## PROBLEM
In the records below, how many lines hold the word "agent"? Give only the number.

▬▬▬▬▬▬

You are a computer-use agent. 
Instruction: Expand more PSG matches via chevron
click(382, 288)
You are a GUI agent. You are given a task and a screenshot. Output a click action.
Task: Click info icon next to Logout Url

▬▬▬▬▬▬

## RESPONSE TO THIS EXERCISE
2